Lo peor no fue cuando, a la mañana siguiente, miré en el espejo los signos de la madriza, sino saber que no tendría sentido contárselo a nadie. Imaginé a la orientadora diciéndome: «¿Y con qué asignatura dices que tienes problemas?». Me dolieron hasta los dientes de reír.

Estaba en el baño cuando oí la gran bronca en la sala. Teté se defendía de no sé qué acusaciones. Hasta ese punto parecía lo de todos los días, pero el tono de mi madre se elevó. Entonces, fui a ver qué sucedía. Mamá sacudía a Teté de los brazos.

—¡Dime qué carajos quisiste decir con eso o te parto en dos, puta!

—Pasa que estoy embarazada —dijo Teté, tratando de darle a sus palabras un tono indolente, pero le tembló la voz al decirlo.

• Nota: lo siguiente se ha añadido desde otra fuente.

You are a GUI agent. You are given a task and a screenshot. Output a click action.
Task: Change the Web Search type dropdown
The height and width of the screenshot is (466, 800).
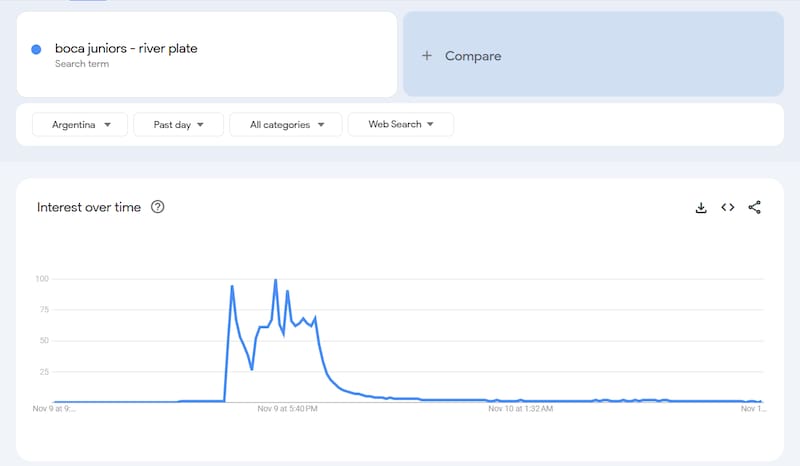click(x=401, y=125)
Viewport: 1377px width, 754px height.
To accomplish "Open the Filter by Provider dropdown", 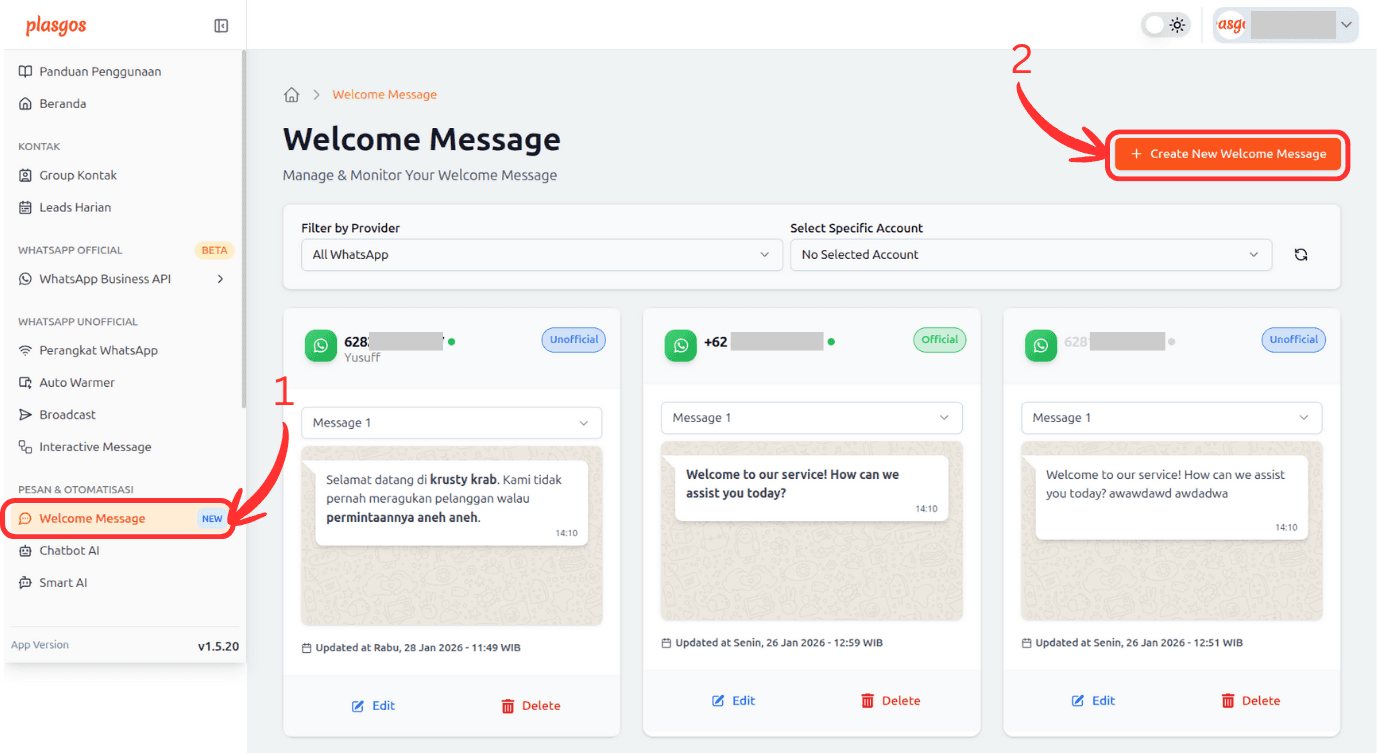I will pos(542,255).
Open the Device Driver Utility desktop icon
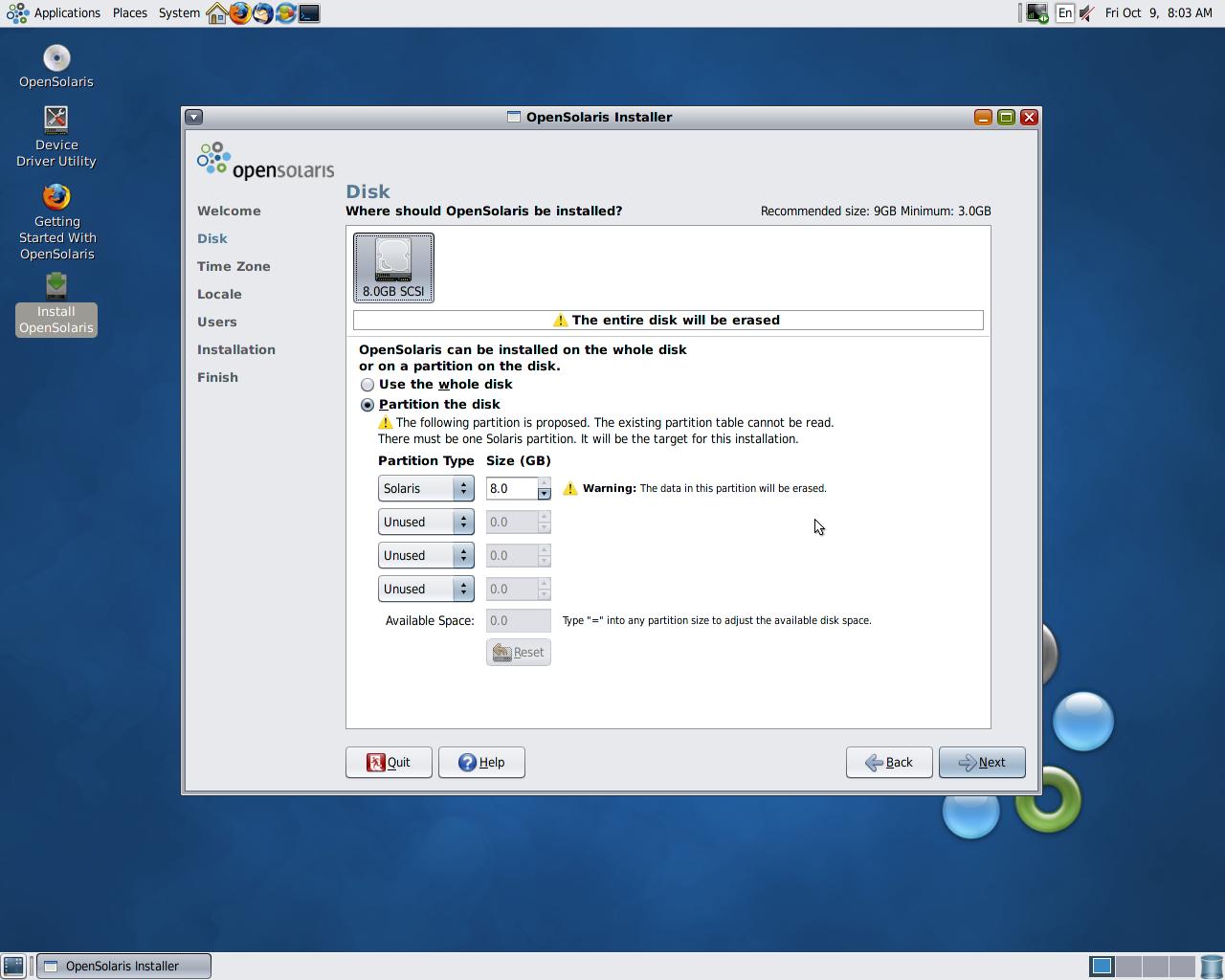 point(56,136)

Mi madre dejó de sacudirla, pero no le soltó los brazos. Al contrario, le clavó los dedos en la carne y a Teté se le dibujó una mueca de dolor.

—Suéltala —intervine—. La estás lastimando.

Mamá volteó a verme despacio. No decía nada. Era como si pudiera quedarse así una eternidad. Incluso hasta que volviera a suceder el big bang y comenzara a nacer de nuevo el universo. De pronto, gruñó:

—¿Cómo pudiste, loco de mierda?

—¿Pude qué?

Se me vino encima a puñetazos.

—¡Sucio cabrón! ¡Enfermo asqueroso! —gritaba sin control—. ¡Es una niña! ¡Es tu propia hermana! ¿Cómo pudiste meterte con tu propia hermana? ¡Depravado!

En ese momento, el Pandeado vino de la calle y yo aproveché para correr al cuarto. Cerré la puerta con llave, me coloqué los audífonos y puse a todo volumen mi Cold cold ground, esperando que por mis tímpanos corrieran ríos de sangre.